Layer 3: Template Model Class (optional) — a reusable PredictiveModel subclass that defines an architecture pattern but leaves format_raw_to_logits abstract. Existing templates: LinearProbe, OneHotMLP, EmbeddingMLP, PairwiseLinearModel. If the predictor's architecture is generalizable, consider adding a new template. If it's one-off, skip this and subclass PredictiveModel directly.
Layer 4: PredictiveModel Subclass — the glue that wires layers 1–3 together with conditioning, OHE basis, and tokenizer. If layers 1–3 are well-designed, this class should be thin.

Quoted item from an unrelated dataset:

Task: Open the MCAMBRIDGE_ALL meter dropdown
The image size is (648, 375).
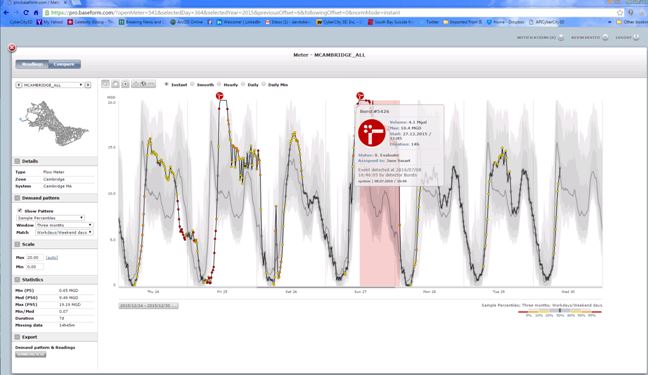Action: 53,85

Key implementation points¶
forward takes OHE, not token IDs — PredictiveModel converts tokens to one-hot features before calling forward. If the original model uses an embedding lookup, replace it with ohe @ embed.weight for TAG differentiability.
format_raw_to_logits must return (B, 2) — use one of the binary logit functions above.
Conditioning split — preprocess_observations runs expensive work once (e.g. structure encoding), collate_observations tiles cached results to batch size each forward pass. See PreTrainedStabilityPredictor in models/rocklin_ddg/ for the reference pattern.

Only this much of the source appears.